Todas as mais recentes gerações conhecem o ambiente europeu intrincado, desde que nasceram. Já nos corre no sangue a informação de que não será uma vida fácil e ideal. E, como se não bastasse, à medida que nos aproximamos dessa utopia, mais obstáculos sucedem.

Um dos problemas atuais que mais me revolta é referente à mão de obra barata e elementar a que a nação tem aberto as portas. Sabemos, praticamente por cultura geral, que a mão-de-obra dos países de leste, facilmente encontrada, é exercida a um custo insignificante e quase inatingível. Contudo, não é por falta de investimento que o nosso país regride. A uma análise mais profunda facilmente descobrimos investimentos em fraudes e corrupções, ou no jogo cíclico viciante de muitos subsidiados. Mas na verdade, nem sempre os investimentos nacionais são para o uso indevido e ineficiente. Bom exemplo disso é o caso dos casais mais jovens, que verbalmente incentivados à natalidade, tentam tudo para o melhor dos descendentes e da sua aprendizagem.

Eu fui um dos três provenientes da campanha produtiva do Dr. Jaime e da Professora Margarida. Aderiram bem à campanha de natalidade! Mas, à medida que os anos passam, vão vendo os seus investimentos a aumentar.  E, num cálculo rápido e minimamente preciso, concluo que, ao longo de uma vida, eles invistam mais de 50.000 euros, somente na instrução dos filhos. Tanto investimento, tanto sacrifício, tanta austeridade, tanto nacionalismo, para que no final, a nação em nada usufrua desta especialidade. A mão-de-obra bem formada e detalhada é, assim, em praticamente tudo, incentivada a intervir no estrangeiro.
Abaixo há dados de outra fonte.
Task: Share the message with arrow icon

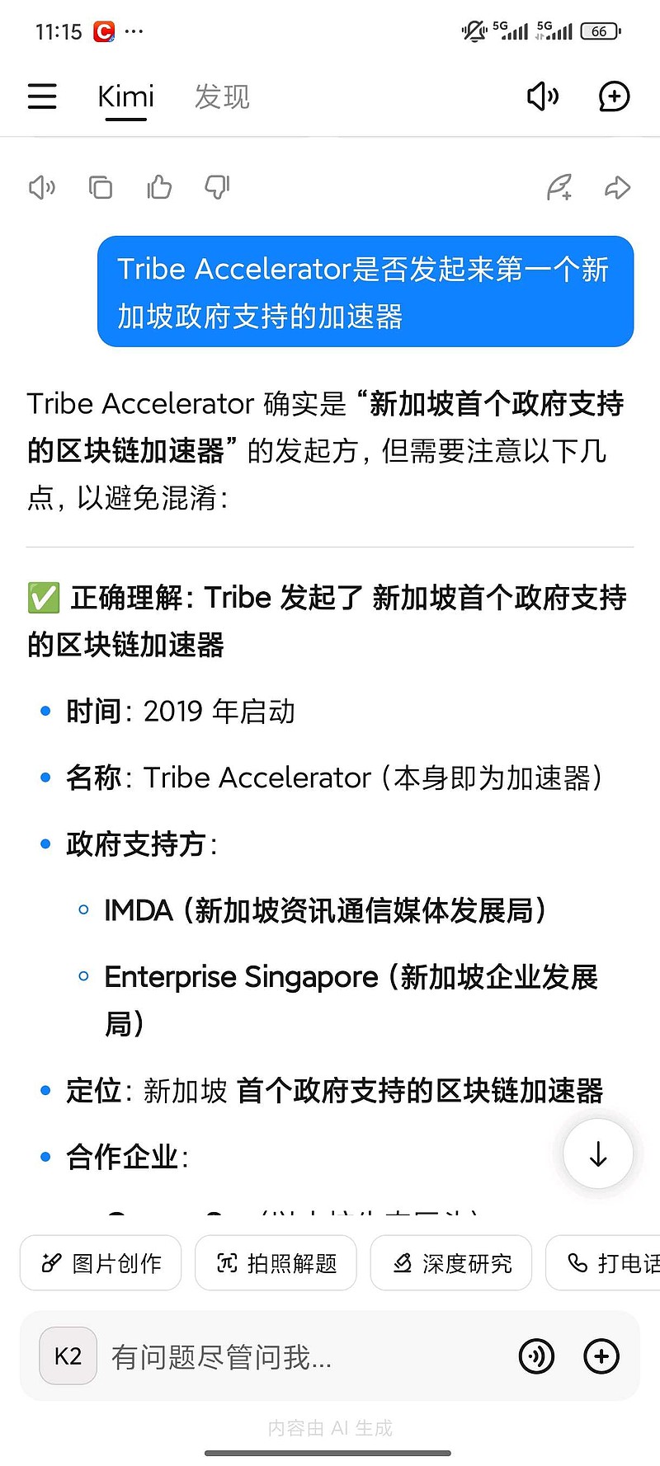Action: (x=617, y=188)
Não obstante, sinto-me um sortudo por poder usufruir de um ensino público de qualidade. Contudo, aguardo por uma intervenção política e democrática nesta área. Aguardo por um reconhecer das nossas qualidades e ações, por um acreditar nas nossas capacidades construtivas e inovadoras. Se ao menos os sindicatos ou os media se lembrassem de nós e não apenas dos maus modelos…
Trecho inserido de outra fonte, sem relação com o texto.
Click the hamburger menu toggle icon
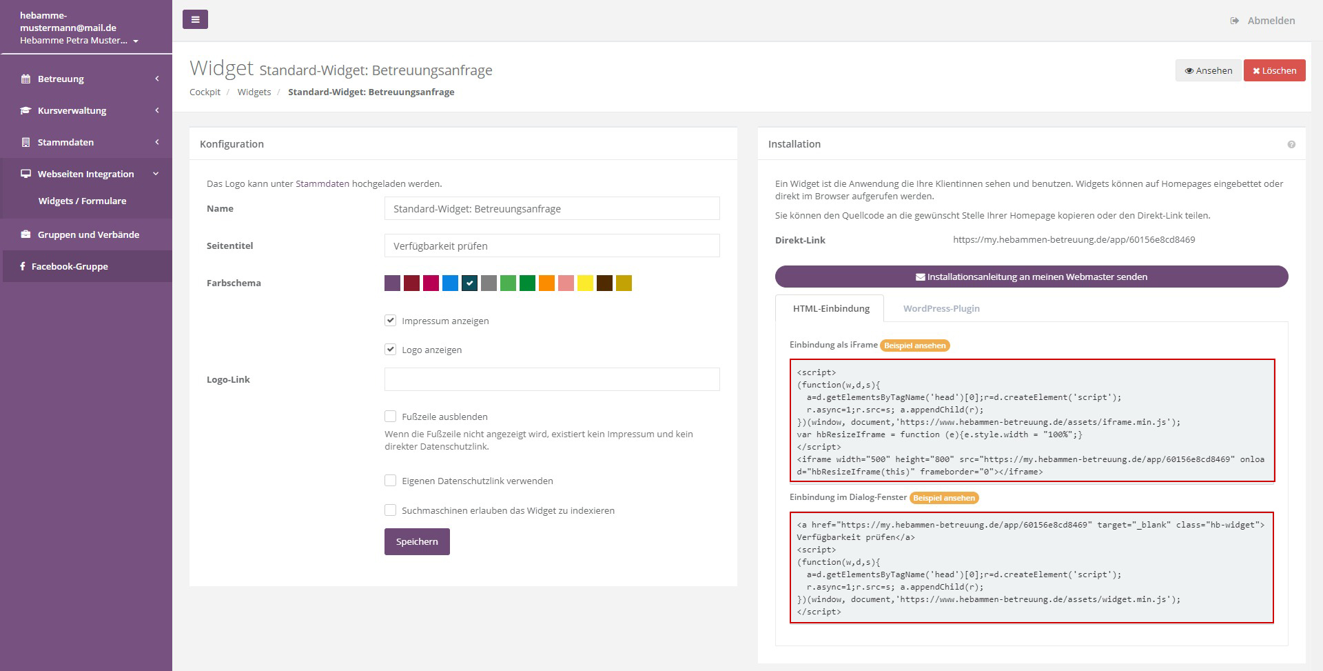This screenshot has width=1323, height=671. coord(195,19)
Portugal gosta de casos mediáticos que deem que falar. Contudo, é importante lembrar que Portugal é mais do que Sócrates! Portugal é mais que desemprego e corrupção! Nós, jovens, também somos Portugal. Não se esqueçam, por favor: Portugal tem benfeitorias além de tanto mal…

Luís Ferreira é natural de Ferreirim, Sernancelhe, tem 17 anos e é estudante de Economia.